Elle ne comprenait pas.
Si Tug avait été Humain, il aurait soupiré. Mais les Arthroplanes avaient compris depuis longtemps les limites de l’intellect des Anilvaisseaux. Seules, les idées les plus simples leurs étaient compréhensibles, et les efforts fournis pour les éduquer ou augmenter leur niveau intellectuel ne faisaient que les perturber et les rendre imprévisibles, au point qu’ils en devenaient incontrôlables et dangereux. Il se demandait parfois s’il ne donnait pas trop d’explications à Évangeline, si ses efforts ne lui causaient pas plus de peine que n’en pouvait supporter son esprit simple. Oserait-il lui expliquer ce que signifiait « mensonges » ? Peut-être pas. Mieux valait le reformuler en termes plus facilement acceptables.

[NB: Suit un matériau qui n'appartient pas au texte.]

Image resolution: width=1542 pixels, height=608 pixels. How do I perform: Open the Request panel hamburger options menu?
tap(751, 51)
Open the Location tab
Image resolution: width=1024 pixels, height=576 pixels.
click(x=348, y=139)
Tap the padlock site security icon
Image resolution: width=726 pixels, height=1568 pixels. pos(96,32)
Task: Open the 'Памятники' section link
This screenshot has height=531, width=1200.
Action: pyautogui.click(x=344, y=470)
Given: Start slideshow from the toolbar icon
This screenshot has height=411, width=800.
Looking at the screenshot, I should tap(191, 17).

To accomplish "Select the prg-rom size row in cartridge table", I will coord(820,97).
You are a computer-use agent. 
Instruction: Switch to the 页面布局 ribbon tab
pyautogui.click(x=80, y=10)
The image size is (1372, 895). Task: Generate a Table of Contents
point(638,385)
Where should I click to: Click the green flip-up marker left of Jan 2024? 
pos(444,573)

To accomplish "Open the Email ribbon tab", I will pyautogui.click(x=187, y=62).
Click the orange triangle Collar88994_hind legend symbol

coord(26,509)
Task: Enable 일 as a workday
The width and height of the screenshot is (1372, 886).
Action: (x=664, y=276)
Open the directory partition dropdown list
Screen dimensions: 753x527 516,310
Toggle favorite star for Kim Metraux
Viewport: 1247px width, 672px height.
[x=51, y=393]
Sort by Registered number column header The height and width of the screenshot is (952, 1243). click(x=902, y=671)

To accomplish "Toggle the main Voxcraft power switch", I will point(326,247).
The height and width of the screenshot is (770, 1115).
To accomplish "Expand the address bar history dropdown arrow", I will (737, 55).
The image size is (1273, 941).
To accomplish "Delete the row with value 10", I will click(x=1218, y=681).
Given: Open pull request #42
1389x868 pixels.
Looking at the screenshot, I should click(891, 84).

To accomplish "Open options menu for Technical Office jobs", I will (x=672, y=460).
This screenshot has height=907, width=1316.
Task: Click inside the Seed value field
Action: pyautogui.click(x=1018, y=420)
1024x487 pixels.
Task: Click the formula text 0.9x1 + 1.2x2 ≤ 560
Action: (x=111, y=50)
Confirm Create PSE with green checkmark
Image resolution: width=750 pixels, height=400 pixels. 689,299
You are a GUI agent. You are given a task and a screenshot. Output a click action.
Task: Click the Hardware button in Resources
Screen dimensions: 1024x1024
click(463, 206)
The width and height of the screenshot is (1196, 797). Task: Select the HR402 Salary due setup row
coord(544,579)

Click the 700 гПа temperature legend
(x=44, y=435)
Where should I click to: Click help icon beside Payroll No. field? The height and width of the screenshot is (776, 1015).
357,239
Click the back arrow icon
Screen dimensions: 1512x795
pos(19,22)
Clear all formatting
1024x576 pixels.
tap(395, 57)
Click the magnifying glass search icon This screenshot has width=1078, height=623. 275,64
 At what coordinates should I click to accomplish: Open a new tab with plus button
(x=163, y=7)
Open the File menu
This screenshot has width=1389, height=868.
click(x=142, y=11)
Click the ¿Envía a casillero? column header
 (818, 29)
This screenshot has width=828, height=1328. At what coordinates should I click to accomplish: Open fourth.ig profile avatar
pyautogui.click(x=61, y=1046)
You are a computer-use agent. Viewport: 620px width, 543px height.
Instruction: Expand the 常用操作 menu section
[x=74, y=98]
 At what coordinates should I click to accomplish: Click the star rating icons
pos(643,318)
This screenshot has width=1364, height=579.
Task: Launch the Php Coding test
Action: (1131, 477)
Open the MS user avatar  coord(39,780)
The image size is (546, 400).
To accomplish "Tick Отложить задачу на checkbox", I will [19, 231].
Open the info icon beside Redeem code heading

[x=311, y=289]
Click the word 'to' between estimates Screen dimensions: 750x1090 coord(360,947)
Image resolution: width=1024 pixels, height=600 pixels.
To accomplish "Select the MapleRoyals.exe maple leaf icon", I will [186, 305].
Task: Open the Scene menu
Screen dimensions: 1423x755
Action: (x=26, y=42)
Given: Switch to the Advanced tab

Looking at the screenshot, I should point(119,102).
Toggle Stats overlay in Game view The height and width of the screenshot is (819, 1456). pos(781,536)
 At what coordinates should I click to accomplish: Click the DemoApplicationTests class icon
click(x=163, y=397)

Terra Affirma voulait être sûre que Terra était bien morte. Le Conservatoire leur avait donc donné la permission d’aller collecter de nouvelles données. Évangeline et Tug allaient y conduire John et Connie, et ils lanceraient les sondes et les satellites qui allaient récupérer ces données. Pendant un petit moment, ils allaient tous faire le tour de Terra pour l’étudier. Puis, une fois les données collectées, ils retourneraient sur Delta. Et ensuite Terra Affirma consacrerait tous ses fonds à financer les programmes de recyclage plus efficace, et tous ses membres s’efforceraient d’être plus harmonieux et ne diraient plus rien pour perturber les autres Humains qui étaient déjà harmonieux. Est-ce qu’elle comprenait à présent ?
Elle obéirait.
Tug se rendait compte que de parler de la petite planète hostile déstabilisait Évangeline. Il lui rappela qu’en récompense elle pourrait avoir tout le slag de la station de recyclage qu’elle voulait, assez pour lui donner l’énergie de nombreux accouplements. Cela sembla la calmer, puis elle demanda si on ne pourrait pas faire demi-tour pour avoir le slag et s’accoupler d’abord, puis aller voir ensuite la vilaine planète ? Non c’était impossible, lui rappela-t-il, et quand elle protesta, il lui montra un jeu géométrique que les Humains avaient inventé très longtemps avant, une méthode pour diviser un segment de droite, n’importe lequel, en deux parties égales. Puis il lui expliqua qu’elle pouvait encore diviser chaque segment de droite, et obtenir encore deux parties égales. Encore et encore. Et les deux parties égales deviendraient de plus en plus petites, mais il y en aurait toujours deux et elles seraient toujours parfaitement égales. Toujours, éternellement. C’était exactement le genre de distraction qu’adoraient les Aniles, et Évangeline en fut ravie. Il se débrancha doucement de son ganglion et la laissa seule avec son nouveau jeu.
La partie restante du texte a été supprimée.